Characters

Characters

We have seen that a binary value can mean many things. For example,

Bits

Meaning

Description

1001 0001

\(145_{10}\)

Positive Integer

1001 0001

\(-111_{10}\)

Two’s Complement

1001 0001

\(91_{16}\)

Hexadecimal

A single byte can means many things. A general binary value can have almost any value assigned to it. We could assign colors, sounds, or letters to these binary values.

One of the most common things we need a computer to deal with is text. On an 8-bit computer, the mapping between letters and numbers is called ASCII. ASCII stands for American Standard Code for Information Interchange. Modern computers can work with more than 8-bits. The Unicode standard allows for 16-bit and 32-bit characters, but the first subset of characters in these exactly match ASCII.

The ASCII character set has 127 characters. There are characters in the extend set which cover positions 128-255, but we will not be using them. Using all 255 characters is called the extended ASCII set. The base ASCII characters are shown below.

Notice that not all the number are for printing characters. The number 127 is given to pressing the delete key. The number 13 is used to tell a printer to carriage return. These special characters have meanings when printing, typing, or sending text over network.

ASCII Table

Since characters are just binary numbers, we can do math on them. For example, adding 32 to a character changes it from upper to lower case! We will use the subscript \(c\) to clarify when we are talking about ASCII characters.

\( \begin{align} A_{c} + 32_{10} =& a_{c} \end{align} \)

All the operations we saw for binary numbers can also be used to manipulate characters.

A sequence of characters is called a string. It is common to specify strings using double quotes. For example, “apple” would be a string of characters. A string is also a number, since it is a sequence of numbers in an order. We can convert every character to a number.

Characters

a

p

p

l

e

Base-10

97

112

112

108

101

Hexadecimal

61

70

70

6C

65

Each character in the string is an 8-bit number. We already saw that the largest base-10 number that could be stored in 8 bits was 255. That means a string is really just a base-256 number! We can figure out what number apple is representing.

\( \begin{align} \text{apple}_{256} =& 97*256^{4} + 112*256^{3} + 112*256^{2} + 108*256^{1} + 101*256^{0} \\ =& 418,498,243,685 \end{align} \)

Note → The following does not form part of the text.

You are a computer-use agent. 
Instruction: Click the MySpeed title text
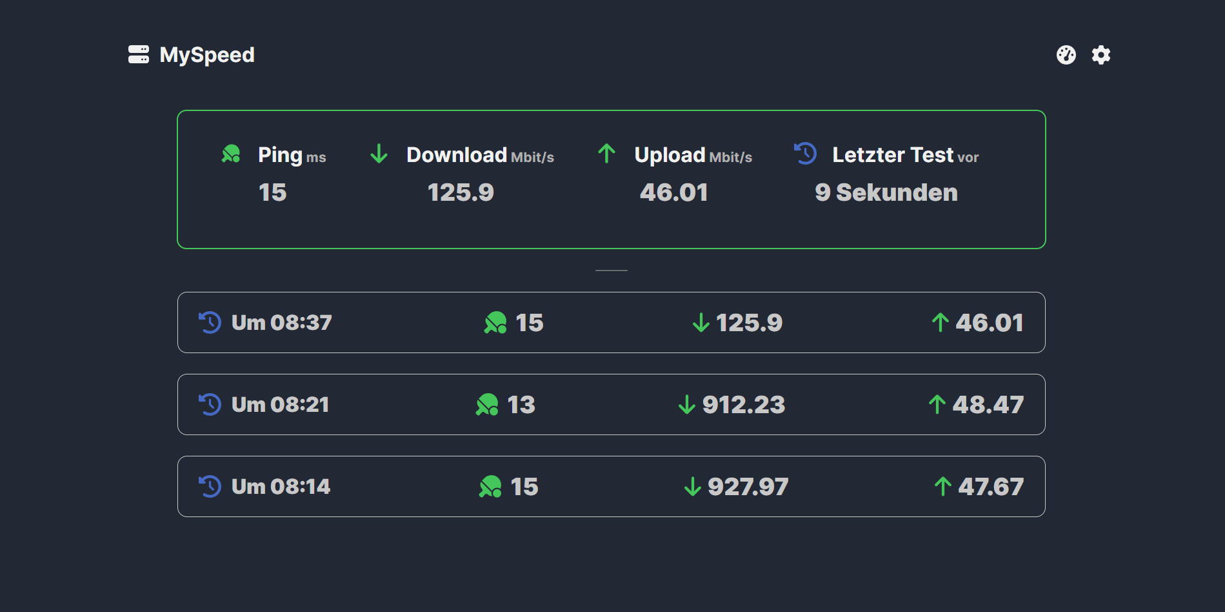207,55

All words, books, etc are just big base-256 numbers. If you generated every number in a certain range, you could also generate every book written with a maximum number of characters.

The Rape of Lucrece is one of William Shakespeare’s longest sonnets. It has 82,820 characters in the Project Gutenberg Edition. That means if you were to generate all integers between 0 and \(256^{82821}-1\) you would get every shorter sonnet along the way.

The Library of Babel takes this concept and generates all possible books with a certain number of characters.